The International Campaign notes that Hedayat is the longest serving prisoner from the Green Movement, and that this may be in part because she is widely considered to be a major symbol of the Iranian student movement. The additional sentence is thus viewed as a purely punitive measure, aimed at preventing her from returning to activism as a free woman.

The report on the implementation of this new sentence details several ways in which it violates Iran’s own laws. The new sentence was not handed down until five days after an order had been issued for her release. In the interim, she was kept behind bars on no charges whatsoever.

The Iranian court system is regularly criticized for violating its own laws in pursuit of political ends, and sometimes the results are considerably more tragic than in Hedayat’s case. For instance, the Human Rights Activists News Agency reported on Wednesday that a 30 year-old Kurdish man named Behrouz Alkhani had been executed despite the fact that an appeal of his case was still ongoing in the Iranian Supreme Court.

The perpetrators of the execution reportedly showed further signs of malicious intent by refusing to release his body to his family.

An Amnesty International statement about the execution declared, “The fact that the authorities have carried out the execution despite the pending appeal against a sentence imposed in a grossly unfair trial and international pleas to halt the execution, shows their utter disregard for justice.”

Alkhani’s execution and Hedayat’s imprisonment are likely aimed at similar goals of demonstrating clear intolerance of dissent. Reports from within Iran have recently highlighted a series of hardline policies and security crackdowns that many attribute to an effort to curtail any push for moderation in the face of expanded relations with the West following the Iran nuclear deal.

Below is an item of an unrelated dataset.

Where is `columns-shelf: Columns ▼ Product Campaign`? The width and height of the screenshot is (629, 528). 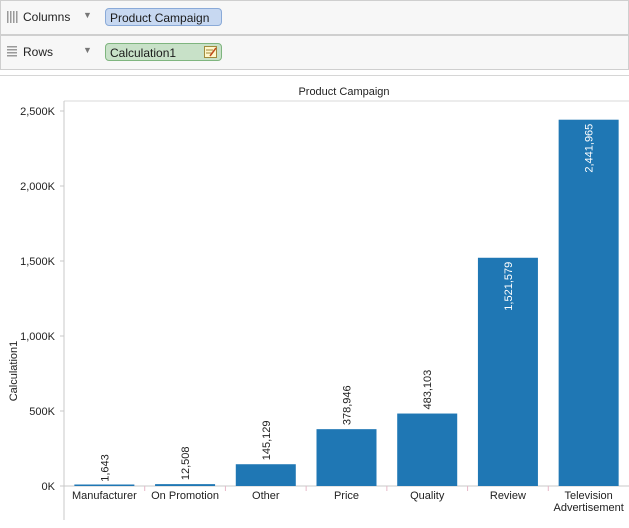 columns-shelf: Columns ▼ Product Campaign is located at coordinates (314, 18).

Furthermore, the sectarian divisions stemming from the rise of ISIS have helped to make Kurdish separatism and activism for Kurdish rights more activism, as evidenced in part by violent clashes in the city of Mahabad following the alleged killing of a Kurdish woman by an Iranian intelligence agent.

As Iran works against these elements of dissent and even rebellion, it also appears to be directing some efforts at opposition figures and organizations abroad. The Associated Press reported on Friday that research by the Citizen Lab at the University of Toronto’s Munk School of Global Affairs had uncovered evidence of new hacking efforts originating in Iran and directed at obtaining access to the accounts of Iranian dissidents.